■ Exercise requirements
What is needed is every line of the data that includes the word "computer". Please copy each one.

■ The data
────────────────────────────────────────

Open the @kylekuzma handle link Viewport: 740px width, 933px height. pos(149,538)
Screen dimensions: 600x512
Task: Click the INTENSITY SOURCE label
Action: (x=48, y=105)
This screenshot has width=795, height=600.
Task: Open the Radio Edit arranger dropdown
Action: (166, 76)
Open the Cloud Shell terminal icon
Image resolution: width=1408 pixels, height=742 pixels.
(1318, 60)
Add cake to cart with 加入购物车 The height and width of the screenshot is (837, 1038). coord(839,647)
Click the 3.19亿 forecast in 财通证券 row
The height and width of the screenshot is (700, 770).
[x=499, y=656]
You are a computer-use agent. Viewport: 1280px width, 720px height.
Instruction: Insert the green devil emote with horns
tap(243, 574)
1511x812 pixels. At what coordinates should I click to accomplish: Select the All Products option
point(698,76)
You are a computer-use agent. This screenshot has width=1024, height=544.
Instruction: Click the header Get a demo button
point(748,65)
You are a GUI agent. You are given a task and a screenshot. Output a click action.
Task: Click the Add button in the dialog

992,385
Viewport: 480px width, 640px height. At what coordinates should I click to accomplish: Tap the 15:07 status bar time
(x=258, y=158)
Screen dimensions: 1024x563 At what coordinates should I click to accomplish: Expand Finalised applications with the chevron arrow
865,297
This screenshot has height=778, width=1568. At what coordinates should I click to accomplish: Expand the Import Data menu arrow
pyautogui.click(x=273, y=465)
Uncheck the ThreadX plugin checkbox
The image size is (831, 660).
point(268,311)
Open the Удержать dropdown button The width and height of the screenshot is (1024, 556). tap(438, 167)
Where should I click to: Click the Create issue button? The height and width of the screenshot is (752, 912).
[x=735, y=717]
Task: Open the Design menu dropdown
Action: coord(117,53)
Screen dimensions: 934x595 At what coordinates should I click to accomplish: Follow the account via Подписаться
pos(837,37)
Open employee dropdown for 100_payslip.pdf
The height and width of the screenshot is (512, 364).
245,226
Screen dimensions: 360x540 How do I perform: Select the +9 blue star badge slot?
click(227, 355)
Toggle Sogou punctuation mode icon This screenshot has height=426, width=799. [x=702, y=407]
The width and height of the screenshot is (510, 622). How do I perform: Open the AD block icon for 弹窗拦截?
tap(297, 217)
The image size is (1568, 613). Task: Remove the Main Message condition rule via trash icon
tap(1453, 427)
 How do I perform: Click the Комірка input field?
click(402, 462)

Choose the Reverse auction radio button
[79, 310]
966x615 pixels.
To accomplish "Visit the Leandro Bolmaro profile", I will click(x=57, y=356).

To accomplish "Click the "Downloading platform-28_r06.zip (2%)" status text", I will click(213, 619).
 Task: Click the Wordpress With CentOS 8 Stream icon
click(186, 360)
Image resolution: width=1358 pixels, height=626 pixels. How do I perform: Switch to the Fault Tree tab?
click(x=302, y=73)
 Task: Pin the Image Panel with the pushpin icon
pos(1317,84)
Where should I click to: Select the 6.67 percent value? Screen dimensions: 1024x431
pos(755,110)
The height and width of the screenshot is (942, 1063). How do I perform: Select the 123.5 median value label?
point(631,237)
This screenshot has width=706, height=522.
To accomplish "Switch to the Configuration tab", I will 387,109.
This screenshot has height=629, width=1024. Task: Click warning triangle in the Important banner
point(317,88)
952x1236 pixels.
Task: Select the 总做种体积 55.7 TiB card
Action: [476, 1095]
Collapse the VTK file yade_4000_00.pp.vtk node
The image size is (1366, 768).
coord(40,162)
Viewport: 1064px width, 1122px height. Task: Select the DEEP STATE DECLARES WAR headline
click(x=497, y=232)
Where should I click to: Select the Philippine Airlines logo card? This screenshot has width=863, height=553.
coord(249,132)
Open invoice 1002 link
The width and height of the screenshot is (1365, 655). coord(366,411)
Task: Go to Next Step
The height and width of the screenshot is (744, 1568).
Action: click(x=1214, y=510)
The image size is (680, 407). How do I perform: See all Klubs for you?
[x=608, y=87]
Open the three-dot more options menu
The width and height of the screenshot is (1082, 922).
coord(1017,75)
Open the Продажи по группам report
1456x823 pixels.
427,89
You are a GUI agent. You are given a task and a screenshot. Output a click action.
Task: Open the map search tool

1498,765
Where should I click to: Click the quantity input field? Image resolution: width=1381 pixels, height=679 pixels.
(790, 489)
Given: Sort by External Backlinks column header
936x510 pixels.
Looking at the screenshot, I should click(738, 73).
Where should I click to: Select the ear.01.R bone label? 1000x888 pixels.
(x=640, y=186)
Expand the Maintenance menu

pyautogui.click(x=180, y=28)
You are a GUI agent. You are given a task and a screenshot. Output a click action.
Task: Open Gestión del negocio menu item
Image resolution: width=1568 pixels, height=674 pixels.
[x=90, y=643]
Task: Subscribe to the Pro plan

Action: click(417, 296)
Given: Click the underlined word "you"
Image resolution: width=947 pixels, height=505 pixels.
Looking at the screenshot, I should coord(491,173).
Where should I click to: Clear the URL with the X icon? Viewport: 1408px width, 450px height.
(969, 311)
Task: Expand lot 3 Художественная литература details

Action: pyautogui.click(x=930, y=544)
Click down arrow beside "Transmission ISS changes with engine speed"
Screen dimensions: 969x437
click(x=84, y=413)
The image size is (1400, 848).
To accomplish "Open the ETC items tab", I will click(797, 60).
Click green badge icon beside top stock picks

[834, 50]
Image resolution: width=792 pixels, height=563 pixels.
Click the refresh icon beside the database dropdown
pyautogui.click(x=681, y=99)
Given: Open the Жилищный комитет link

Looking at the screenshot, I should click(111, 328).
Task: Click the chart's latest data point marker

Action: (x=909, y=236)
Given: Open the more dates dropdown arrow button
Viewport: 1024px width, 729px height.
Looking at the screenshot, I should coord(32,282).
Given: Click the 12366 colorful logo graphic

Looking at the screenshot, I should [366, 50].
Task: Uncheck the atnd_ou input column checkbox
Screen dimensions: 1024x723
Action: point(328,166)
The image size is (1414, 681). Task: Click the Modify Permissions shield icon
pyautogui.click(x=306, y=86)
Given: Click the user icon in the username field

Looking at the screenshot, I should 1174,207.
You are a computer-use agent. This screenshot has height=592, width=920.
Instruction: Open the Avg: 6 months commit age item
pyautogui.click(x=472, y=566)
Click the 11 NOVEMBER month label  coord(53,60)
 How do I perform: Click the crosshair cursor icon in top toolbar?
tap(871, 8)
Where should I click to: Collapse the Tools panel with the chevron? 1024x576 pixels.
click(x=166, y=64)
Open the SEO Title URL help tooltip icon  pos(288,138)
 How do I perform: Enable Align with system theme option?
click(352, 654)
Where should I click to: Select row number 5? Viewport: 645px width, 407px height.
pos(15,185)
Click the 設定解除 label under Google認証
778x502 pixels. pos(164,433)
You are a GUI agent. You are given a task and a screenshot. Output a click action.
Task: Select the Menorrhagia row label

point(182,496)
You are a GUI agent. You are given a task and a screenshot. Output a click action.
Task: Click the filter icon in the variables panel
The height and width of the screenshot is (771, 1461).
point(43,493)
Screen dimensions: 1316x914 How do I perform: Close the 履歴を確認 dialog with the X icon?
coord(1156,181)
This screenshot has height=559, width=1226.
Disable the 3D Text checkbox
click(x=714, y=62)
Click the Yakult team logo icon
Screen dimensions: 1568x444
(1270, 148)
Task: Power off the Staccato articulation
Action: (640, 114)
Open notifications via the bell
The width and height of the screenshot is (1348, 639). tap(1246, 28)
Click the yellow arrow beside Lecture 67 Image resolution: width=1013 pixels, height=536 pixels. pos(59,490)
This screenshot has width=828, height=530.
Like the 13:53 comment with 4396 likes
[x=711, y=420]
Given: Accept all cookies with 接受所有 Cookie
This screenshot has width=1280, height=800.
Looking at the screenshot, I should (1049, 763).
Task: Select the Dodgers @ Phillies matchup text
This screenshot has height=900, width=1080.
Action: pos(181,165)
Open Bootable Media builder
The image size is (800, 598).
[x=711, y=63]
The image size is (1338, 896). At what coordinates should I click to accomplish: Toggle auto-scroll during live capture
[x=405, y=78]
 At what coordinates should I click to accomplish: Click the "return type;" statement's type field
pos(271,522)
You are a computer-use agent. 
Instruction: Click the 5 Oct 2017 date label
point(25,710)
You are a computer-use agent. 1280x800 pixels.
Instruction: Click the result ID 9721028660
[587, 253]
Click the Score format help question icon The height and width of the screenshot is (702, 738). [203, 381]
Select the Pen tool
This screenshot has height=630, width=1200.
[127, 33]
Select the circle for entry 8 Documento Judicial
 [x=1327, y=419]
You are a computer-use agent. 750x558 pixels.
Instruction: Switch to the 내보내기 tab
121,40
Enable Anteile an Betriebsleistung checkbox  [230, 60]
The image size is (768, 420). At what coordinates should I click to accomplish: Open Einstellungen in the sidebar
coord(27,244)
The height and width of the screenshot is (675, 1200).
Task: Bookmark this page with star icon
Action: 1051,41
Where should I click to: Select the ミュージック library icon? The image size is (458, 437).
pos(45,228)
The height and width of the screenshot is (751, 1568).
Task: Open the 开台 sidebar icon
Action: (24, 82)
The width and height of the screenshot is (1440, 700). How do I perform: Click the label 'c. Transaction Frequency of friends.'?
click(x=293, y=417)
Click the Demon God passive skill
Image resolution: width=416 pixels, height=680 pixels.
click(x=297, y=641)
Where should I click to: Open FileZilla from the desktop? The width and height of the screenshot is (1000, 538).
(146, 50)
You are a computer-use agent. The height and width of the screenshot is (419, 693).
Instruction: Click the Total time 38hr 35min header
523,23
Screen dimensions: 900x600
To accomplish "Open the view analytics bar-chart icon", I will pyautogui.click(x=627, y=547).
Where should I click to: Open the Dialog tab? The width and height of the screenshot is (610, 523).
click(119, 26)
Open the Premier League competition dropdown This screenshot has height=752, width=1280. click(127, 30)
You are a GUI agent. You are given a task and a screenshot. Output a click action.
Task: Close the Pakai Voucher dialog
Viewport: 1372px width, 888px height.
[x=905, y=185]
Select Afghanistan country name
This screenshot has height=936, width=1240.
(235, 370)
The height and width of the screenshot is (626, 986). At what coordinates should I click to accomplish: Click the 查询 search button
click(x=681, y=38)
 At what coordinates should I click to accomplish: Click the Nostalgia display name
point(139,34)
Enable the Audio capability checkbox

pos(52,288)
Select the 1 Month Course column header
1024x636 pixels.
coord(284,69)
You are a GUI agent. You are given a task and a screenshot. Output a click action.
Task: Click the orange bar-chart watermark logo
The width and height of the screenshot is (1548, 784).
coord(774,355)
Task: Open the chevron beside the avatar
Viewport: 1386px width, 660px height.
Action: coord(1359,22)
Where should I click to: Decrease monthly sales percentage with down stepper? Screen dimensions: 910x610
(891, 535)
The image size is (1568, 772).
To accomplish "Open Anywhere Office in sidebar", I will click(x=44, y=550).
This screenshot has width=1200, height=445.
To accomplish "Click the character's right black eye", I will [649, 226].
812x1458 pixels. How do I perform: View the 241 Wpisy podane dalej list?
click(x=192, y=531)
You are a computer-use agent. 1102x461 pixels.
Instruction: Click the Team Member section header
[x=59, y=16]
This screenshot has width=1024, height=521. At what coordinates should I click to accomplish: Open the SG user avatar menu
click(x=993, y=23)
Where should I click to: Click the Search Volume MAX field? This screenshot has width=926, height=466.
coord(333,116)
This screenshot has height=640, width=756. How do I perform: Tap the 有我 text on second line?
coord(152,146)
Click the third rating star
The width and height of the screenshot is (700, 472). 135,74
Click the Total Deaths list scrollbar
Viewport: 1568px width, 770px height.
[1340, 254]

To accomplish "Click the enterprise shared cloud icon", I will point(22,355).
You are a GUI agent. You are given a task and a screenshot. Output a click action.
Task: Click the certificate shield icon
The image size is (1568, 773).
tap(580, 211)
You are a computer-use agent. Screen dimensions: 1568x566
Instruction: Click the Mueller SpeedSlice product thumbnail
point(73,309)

────────────────────────────────────────

■ Solution to the problem
You are a computer-use agent. Viewport: 1280px width, 720px height.
You are a computer-use agent. This screenshot has width=1024, height=544.
You are a computer-use agent. This screenshot has height=592, width=920.
You are a computer-use agent. 
You are a computer-use agent. 1280x800 pixels.
You are a computer-use agent. 750x558 pixels.
You are a computer-use agent. The height and width of the screenshot is (419, 693).
You are a computer-use agent. 1102x461 pixels.
You are a computer-use agent. Screen dimensions: 1568x566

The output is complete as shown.